Becoming a Daring Baker . . . My First Challenge

Lima Bean Spread and Sesame-Poppy Lavash

After long months of coveting the Daring Baker badges on other food blogs and wondering if I could possibly take the daunting leap of joining, I finally decided to throw my hat into the ring. Waiting almost a month between the time I signed on and the date the challenge was revealed, I was a little nervous. What if it was something I'd never tackled before? What if it required equipment or, worse, time I didn't have?

Sesame-Poppy Lavash

When the challenge was finally given, I breathed a huge, happy sigh of relief. Lavash! And a spread - vegan - to go with it! (Thanks to Natalie of Gluten A Go Go and Shelly of Musings From the Fishbowl for this historic gluten-free/vegan challenge!) That's right up my alley. No, I hadn't made this sort of flatbread before, but I had long wanted to. In fact, I'd wanted to make this exact recipe - from Peter Reinhart's The Bread Baker's Apprentice - so that was an extra bonus.

Kosher Salt and Black Pepper Lavash

I resolved to make my lavash in plenty of time to make another batch if the first one tanked, photograph it in perfect lighting, come up with a spread that was really unique. Of course, life intervened, and I ended up making my lavash LAST NIGHT, and my spread this afternoon, after running to the grocery store for the primary ingredient, which I was sure I had, but no, turns out I did not.
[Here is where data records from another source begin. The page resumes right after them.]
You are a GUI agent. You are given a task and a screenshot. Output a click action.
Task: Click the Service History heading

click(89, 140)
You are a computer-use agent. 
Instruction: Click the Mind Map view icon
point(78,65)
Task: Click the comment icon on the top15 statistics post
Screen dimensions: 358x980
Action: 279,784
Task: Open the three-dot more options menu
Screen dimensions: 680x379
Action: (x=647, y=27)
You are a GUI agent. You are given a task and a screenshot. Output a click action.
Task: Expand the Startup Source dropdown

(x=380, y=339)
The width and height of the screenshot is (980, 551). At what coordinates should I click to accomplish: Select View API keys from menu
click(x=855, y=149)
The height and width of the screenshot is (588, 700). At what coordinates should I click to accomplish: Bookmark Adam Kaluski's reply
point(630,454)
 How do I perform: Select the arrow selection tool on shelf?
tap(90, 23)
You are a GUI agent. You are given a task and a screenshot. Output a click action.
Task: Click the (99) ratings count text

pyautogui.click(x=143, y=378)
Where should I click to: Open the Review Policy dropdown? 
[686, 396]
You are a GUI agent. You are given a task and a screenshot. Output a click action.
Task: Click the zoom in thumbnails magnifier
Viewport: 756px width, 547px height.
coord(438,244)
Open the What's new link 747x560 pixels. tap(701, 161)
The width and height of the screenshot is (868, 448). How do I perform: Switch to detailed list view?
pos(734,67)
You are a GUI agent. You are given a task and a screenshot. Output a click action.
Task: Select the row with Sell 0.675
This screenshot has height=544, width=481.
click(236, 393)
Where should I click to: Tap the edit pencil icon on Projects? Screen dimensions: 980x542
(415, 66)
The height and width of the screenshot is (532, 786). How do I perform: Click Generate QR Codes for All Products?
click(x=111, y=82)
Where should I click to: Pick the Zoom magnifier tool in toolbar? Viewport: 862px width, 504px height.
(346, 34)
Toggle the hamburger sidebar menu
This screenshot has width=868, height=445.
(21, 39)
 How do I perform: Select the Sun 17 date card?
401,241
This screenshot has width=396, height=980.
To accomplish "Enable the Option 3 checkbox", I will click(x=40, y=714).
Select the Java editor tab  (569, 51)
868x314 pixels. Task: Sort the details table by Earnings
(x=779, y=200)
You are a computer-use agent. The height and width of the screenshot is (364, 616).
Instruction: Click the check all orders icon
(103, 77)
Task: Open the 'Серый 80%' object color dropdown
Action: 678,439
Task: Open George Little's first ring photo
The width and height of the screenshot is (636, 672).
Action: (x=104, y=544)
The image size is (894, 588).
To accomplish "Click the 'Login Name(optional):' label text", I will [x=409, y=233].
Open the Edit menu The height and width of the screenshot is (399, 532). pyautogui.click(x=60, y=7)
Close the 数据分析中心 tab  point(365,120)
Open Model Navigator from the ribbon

The Windowpane, or Membrane, Test

Happily, the lavash came off without a hitch. The dough (I made mine with unbleached wheat bread flour, so it was the gluten-containing variation) was a snap to pull together, and the texture and timing were all spot on. Rolling it out proved simple too. Because I have a tiled counter, I rolled it out on a parchment-covered butcher-block cutting board, then transferred the parchment to the baking sheet. I used a plastic pizza wheel to cut the dough into strips before baking.


I made two batches, one with sesame seeds and poppyseeds, and one with kosher salt and freshly ground pepper. Both were good, but the latter was definitely more of a hit. Next time, I'd chop up some garlic and add that with the seeds. I had some trouble making the sesame and poppyseeds stick, so I might brush the dough with egg white (obviously, not a possibility with this vegan challenge) or spray with oil spray instead of water before sprinkling the seeds over.

Now for the spread . . .



I wanted to make something a little different, so I decided on a lima bean puree. I used large, meaty Fordhook lima beans, simmered in stock and flavored with garlic, rosemary, and Italian parsley. So, so good. If you are not a vegan or vegetarian, you can replace the veggie stock with chicken stock; either works well.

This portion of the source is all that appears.